WORK TO COMPLETE –
The answer must consist of every line from the entries that holds the word "thumbnail".

EXERCISE INPUT –
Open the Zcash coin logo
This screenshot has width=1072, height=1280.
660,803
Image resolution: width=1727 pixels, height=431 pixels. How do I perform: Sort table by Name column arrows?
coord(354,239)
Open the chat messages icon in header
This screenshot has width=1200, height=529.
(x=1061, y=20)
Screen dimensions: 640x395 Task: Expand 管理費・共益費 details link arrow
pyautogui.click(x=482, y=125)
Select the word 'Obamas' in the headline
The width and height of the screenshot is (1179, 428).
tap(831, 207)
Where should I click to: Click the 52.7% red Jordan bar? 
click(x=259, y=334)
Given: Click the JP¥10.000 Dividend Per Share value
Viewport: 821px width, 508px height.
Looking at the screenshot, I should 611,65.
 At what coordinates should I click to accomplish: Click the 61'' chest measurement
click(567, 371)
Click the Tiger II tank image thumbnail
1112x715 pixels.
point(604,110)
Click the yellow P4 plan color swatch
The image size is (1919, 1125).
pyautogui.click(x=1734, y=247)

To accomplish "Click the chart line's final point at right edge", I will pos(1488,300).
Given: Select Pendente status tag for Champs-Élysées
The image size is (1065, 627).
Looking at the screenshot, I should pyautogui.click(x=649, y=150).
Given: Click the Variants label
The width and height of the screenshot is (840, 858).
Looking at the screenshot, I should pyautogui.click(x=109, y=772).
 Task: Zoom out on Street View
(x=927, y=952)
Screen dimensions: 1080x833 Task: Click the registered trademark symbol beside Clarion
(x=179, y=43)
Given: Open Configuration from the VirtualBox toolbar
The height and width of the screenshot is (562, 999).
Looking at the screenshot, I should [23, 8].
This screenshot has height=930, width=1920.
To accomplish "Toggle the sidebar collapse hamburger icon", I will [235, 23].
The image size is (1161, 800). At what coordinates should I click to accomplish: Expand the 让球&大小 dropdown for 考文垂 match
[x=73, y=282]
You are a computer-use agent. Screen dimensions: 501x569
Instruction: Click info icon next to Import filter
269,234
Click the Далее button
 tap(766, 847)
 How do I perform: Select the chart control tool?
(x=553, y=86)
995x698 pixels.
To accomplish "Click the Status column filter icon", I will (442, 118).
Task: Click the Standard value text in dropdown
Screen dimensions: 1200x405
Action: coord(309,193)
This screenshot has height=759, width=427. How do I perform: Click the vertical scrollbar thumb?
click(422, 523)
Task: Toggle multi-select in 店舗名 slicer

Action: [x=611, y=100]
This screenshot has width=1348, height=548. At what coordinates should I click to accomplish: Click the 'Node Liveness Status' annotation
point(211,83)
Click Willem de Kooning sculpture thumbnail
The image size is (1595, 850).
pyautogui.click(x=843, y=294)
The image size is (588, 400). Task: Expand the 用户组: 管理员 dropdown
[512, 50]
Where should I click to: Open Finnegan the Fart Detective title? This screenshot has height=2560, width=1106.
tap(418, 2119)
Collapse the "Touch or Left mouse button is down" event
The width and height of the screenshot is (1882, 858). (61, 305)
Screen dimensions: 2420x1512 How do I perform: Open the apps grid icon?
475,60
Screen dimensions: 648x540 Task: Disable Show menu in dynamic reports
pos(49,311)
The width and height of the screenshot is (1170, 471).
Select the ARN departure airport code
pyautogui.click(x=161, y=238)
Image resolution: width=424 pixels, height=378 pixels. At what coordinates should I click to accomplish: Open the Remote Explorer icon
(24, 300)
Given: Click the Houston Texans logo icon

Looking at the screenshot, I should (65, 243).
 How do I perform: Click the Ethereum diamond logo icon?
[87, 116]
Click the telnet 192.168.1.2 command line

RESPONSE –
Click the Tiger II tank image thumbnail
Click Willem de Kooning sculpture thumbnail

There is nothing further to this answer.